■ TASK DESCRIPTION ■
When the line containing "Screen dimensions: 846x635" appears in the entries below, begin printing there and stop after the line containing "Click the flag"; print each of those lines exactly and no other line.

■ SOURCE DATA ■
..........

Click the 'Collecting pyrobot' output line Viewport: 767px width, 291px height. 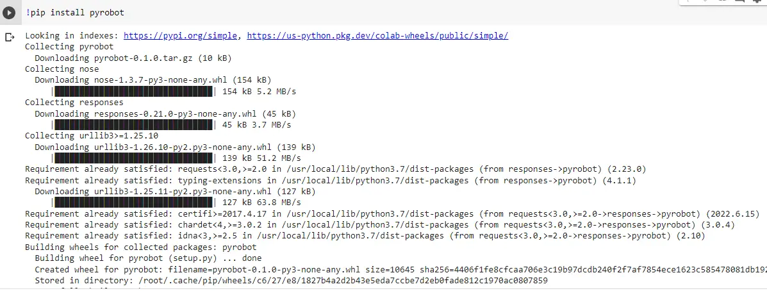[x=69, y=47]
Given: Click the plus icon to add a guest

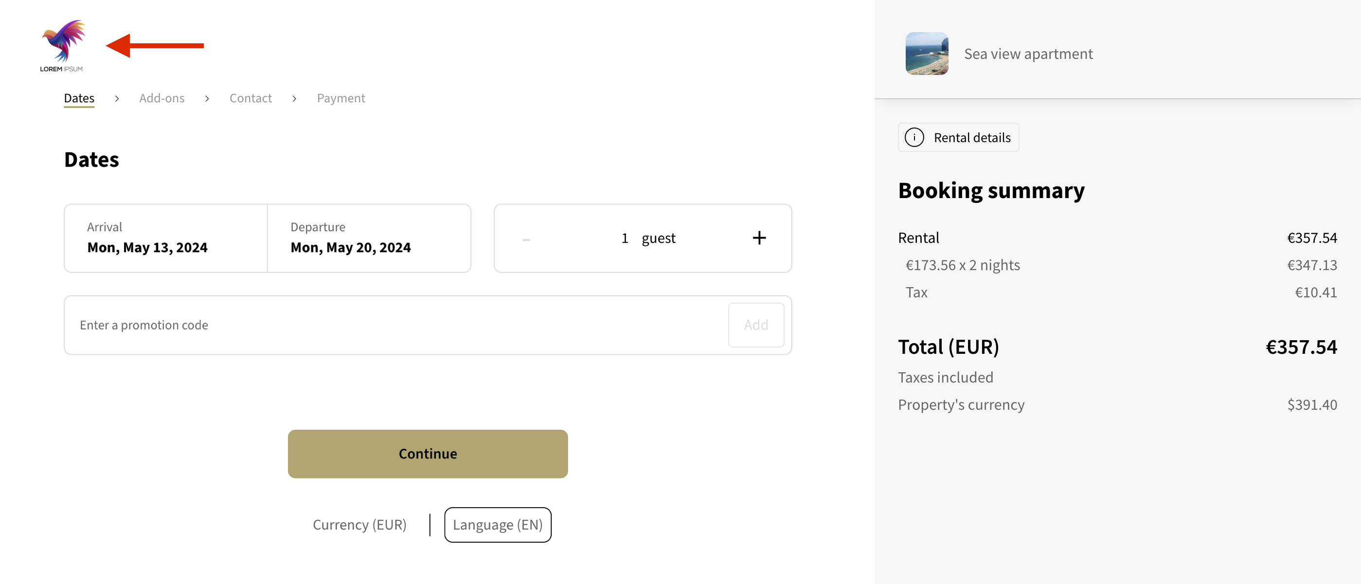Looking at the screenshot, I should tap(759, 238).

..........

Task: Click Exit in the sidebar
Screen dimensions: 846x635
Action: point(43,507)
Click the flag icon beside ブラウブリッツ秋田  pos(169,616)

..........

■ RESPONSE AREA ■
Screen dimensions: 846x635
Action: point(43,507)
Click the flag icon beside ブラウブリッツ秋田  pos(169,616)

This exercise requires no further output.